I suspect zig will eventually fill this niche. Proper arrays and strings and better compile time execution support while still being a small, simple, explicit language are quite significant improvements on C.



But why wouldn't I use Rust in those scenarios, which gives me even more safety & compile-time bug checking? Zig isn't actually a small or simple language, after all, that's just marketing bullshit. Manual, mostly unassisted memory management isn't simple, and compile time evaluation & reflection isn't small. It keeps making claims about being simpler because it doesn't have macros or metaprogramming, but that's incredibly deceptive at best since it does have compile-time code generation (aka, metaprogramming). It's how Zig's printf function works! https://ziglang.org/documentation/0.7.1/#Case-Study-printf-i...

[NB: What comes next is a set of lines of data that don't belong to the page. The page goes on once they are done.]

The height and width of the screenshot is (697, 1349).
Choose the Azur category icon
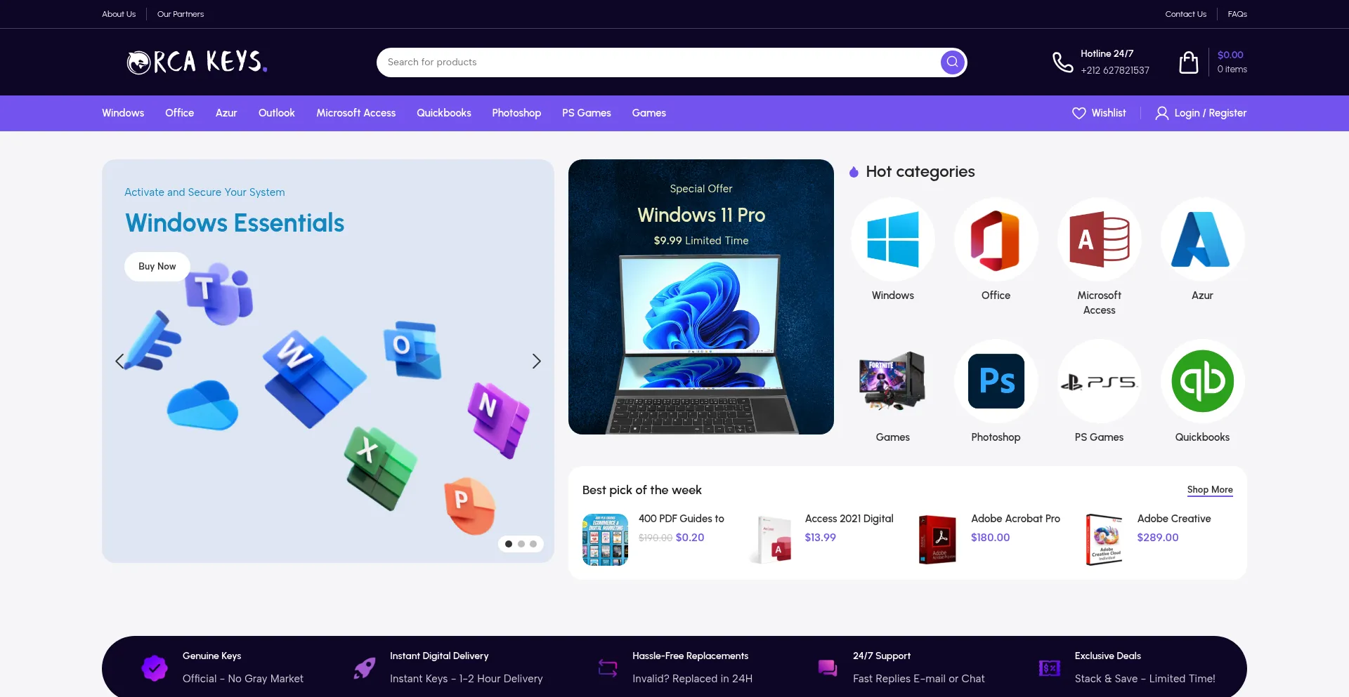1202,240
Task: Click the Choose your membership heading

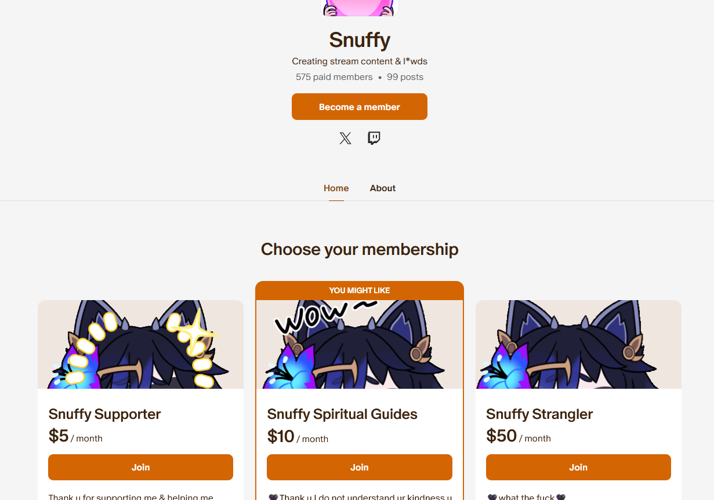Action: pos(360,249)
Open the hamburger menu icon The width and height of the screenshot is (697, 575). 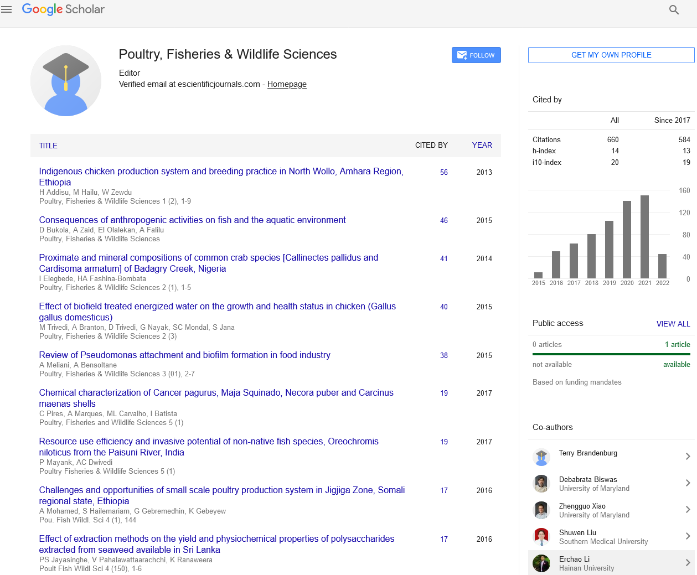click(7, 9)
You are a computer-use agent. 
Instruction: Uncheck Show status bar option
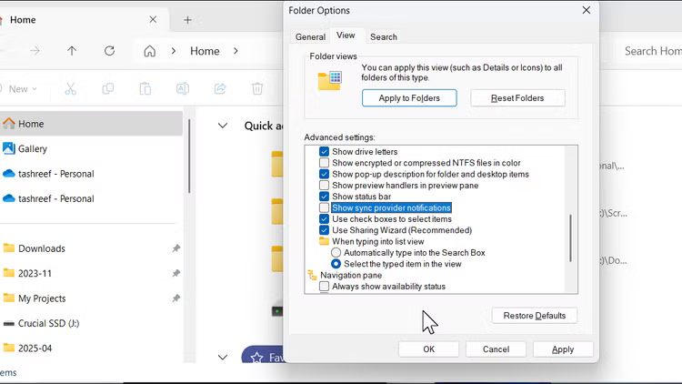coord(325,197)
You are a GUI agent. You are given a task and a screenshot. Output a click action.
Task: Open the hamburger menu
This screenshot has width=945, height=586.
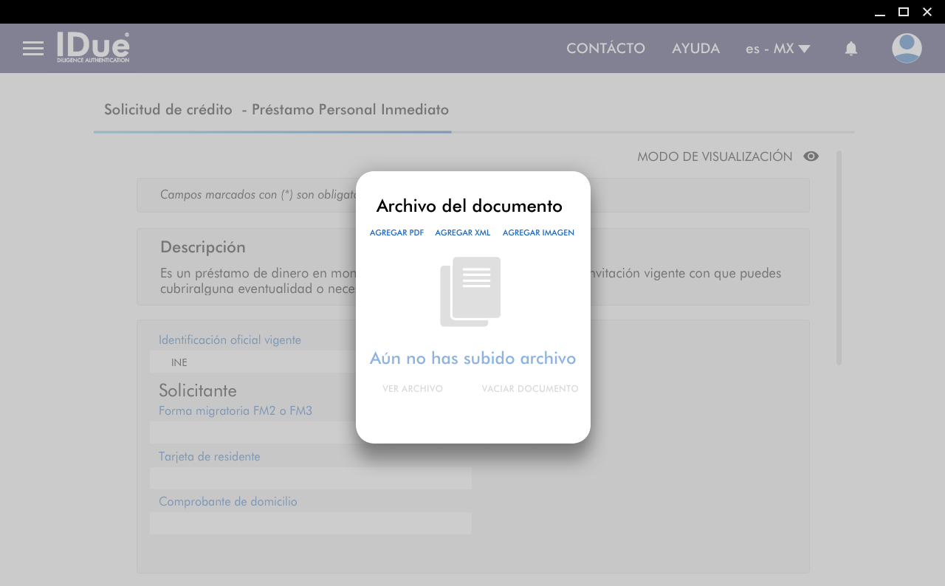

And as a bonus Rust includes a package manager today, instead of a coming eventually promise. So I'm not seeing why I'd ever go with Zig over Rust if I was migrating off of C today?


> Zig isn't actually a small or simple language, after all, that's just marketing bullshit. Manual, mostly unassisted memory management isn't simple, and compile time evaluation & reflection isn't small. It keeps making claims about being simpler because it doesn't have macros or metaprogramming, but that's incredibly deceptive at best since it does have compile-time code generation (aka, metaprogramming).

As VP of marketing bullshit I recommend you double check your source of information as we never claimed that Zig has no metaprogramming, in fact comptime is mentioned on the front page of the official Zig website and the codesample on the right of it shows comptime metaprogramming too.

That said, is you need something stable today, then Rust is undoubtedly the better choice.


It think zig makes quite a bit of sense for micro-controllers where you need really precise control of things, avoid lots of bugs simply by having all memory statically allocated, and you need to do a lot of unsafe bit twiddling anyway to interact with hardware.


Zig won't dis-allow any correct programs, zig would compile faster, and zig does appear to be simpler even though in principle you could come across specific zig programs that aren't simple due to doing crazy metaprogramming.

If I imagine a world where Zig is 1.0, and has the same tooling/ecosystem as Rust, and I want to make a single player game from scratch, I would probably pick Zig over Rust, and Zig over C or C++.